TS3 Voice Channel Manager – Create and push a Bot to its Limits

by Jan Kaupe (jk206)

Figure 1: Web Configuration Panel for the Bot

Introduction

TeamSpeak³ is a Voice-over-IP application allowing users to connect to a server where they can join Voice Channels to communicate with each other.

Anyone can download and host own TS³ servers. Huge community servers have been established. However, these servers usually have way more Voice Channels than users, resulting in a decreased user experience.

To resolve this issue, I created a proof-of-concept Bot which is able to create and delete Voice Channels on demand. This Bot can be managed via a Web Configuration Panel.

Figure 2: TS3 Voice Channel Manager Showcase

Used Technologies

The Bot is written in C# (ASP .NET Core 3.1) and uses these awesome libraries:

jbogard / MediatR – Loose Coupling via Requests and Notifications
dotnet / efcore – Object Database Mapper for .NET
nikeee / TeamSpeak3QueryAPI – API wrapper for TS³ Query
JamesNK / Newtonsoft.Json – JSON framework for .NET
NLog – Logging platform for .NET

The Bot is being tested using the following tools/libraries:

Docker – OS-Level virtualization which allows to create Containers
dotnet / Docker.DotNet – Simplifies interaction with Docker Demons
FluentValidation – Fluent validation library for .NET
xUnit.net – Unit Testing Framework

Goals and Challenges

I’ve set three goals for myself and faced some time consuming challenges while realizing them because my expectations did not always match the reality.

I’ll give you a brief overview about those, before I explain them in detail:

Goal: Managing multiple servers.
Expectation: I simply use a Thread for each server, right?
Reality: Race Conditions and Exceptions. Exceptions everywhere.

Goal: Write real Integration Tests.
Expectation: I can just spawn Docker Containers and use them, right?
Reality: Container is not ready and won’t react to requests.

Goal: Figure out the limits of the Bot.
Expectation: Add servers until Bot crashes.
Reality: Crashes. Fix thread-safety issues. Repeat. => Now never crashes?

Managing multiple Servers

Starting with a single Server

Before I could be able to manage multiple servers, I decided to manage a single server first.

So I started to study the ServerQuery documentation which is part of the TeamSpeak³ Server Download. It explains how to connect to the Query via Telnet and interact with the Query.

Next I tried some experiments with the library nikeee / TeamSpeak3QueryAPI. Soon, I was able to manage a single server as shown in Figure 2.

NOTE:
I realized that the library was not thread-safe so I had to clone and change it to prevent race conditions.

Refactoring required!

I first split my code into multiple methods and some classes. Then I tried to wrap all the code so I can start a thread for each server. Then I realized, that I just created code which was not maintainable nor testable.

Why?
Simply splitting code into methods and classes does not remove dependencies!
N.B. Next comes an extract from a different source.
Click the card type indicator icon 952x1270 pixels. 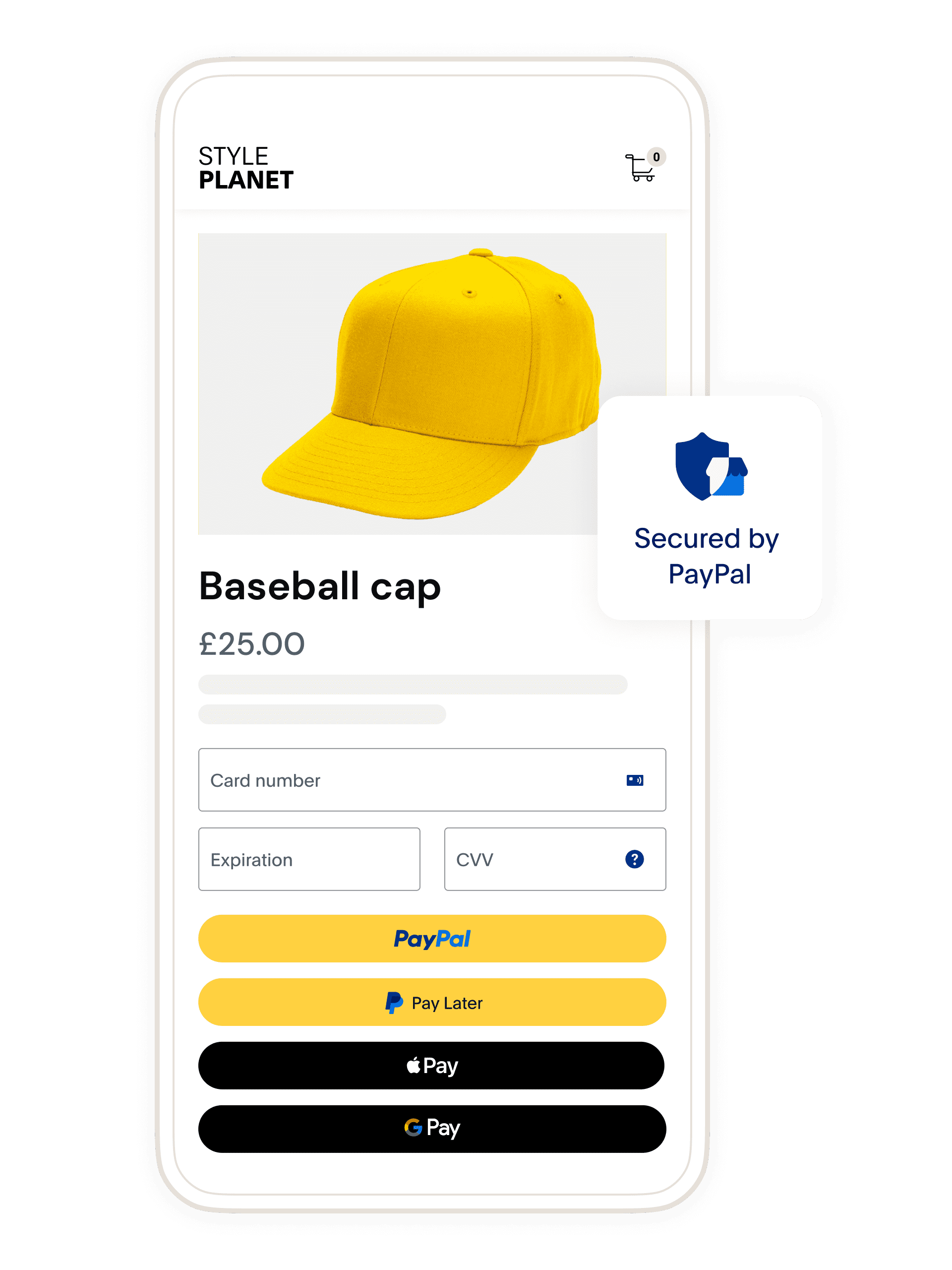click(x=636, y=770)
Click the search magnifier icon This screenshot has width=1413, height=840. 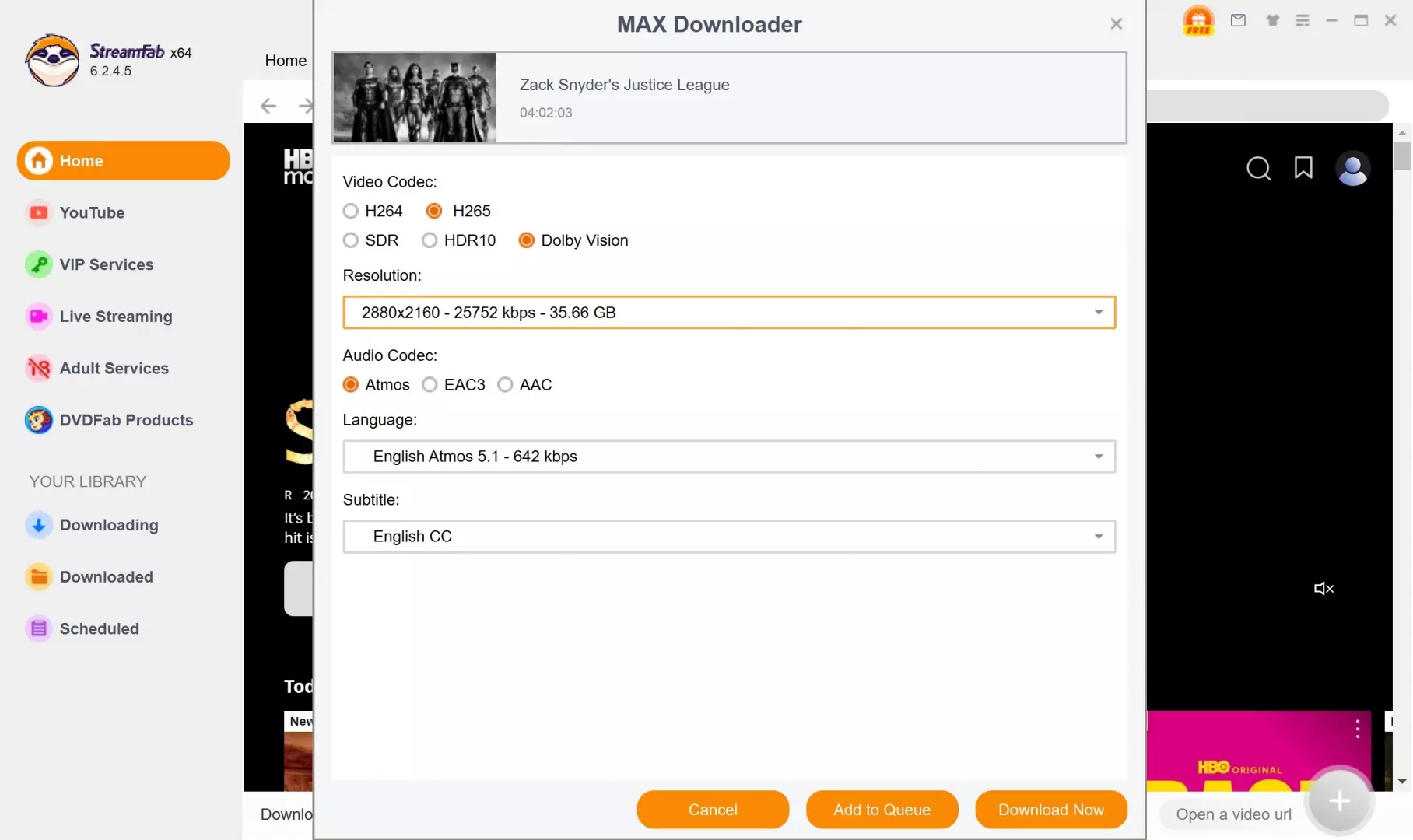[1258, 168]
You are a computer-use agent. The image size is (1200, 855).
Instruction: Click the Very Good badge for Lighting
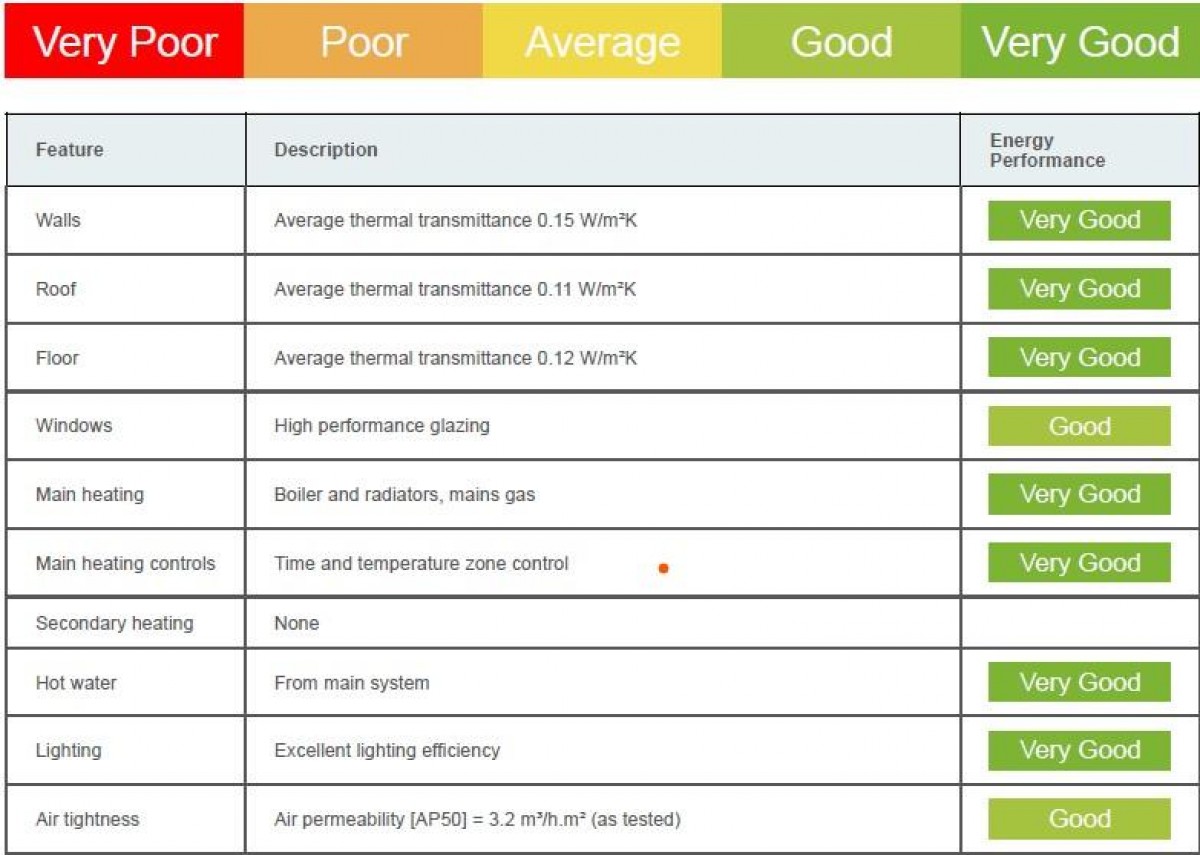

How to reduce Dependencies?

Onion Architecture to the Rescue!

I found this article – The Onion Architecture by Jeffrey Palermo. It explains how to establish multiple layers within your application and how to reduce dependencies by lose coupling.

So I started to split my code base into multiple projects:

Figure 3: Solution Explorer – One project split into seven projects

The following lower projects are allowed to reference upper projects but not vice versa:

Domain – Contains application data classes (e.g. Channels)
Abstractions – Contains Interfaces, Notification and Exception classes
Service – Business logic (how to manage Channels)
Infrastructure – How to access database (repository classes) and TS³ servers with basic operations
Web – Frontend Code which mostly uses Service classes

After splitting the code into multiple layers I realized that this architecture helped me drastically to simplify writing Unit Tests:

The code above shows a test which stores a ServerConfig in an InMemoryDatabase using a ServerConfigRepository.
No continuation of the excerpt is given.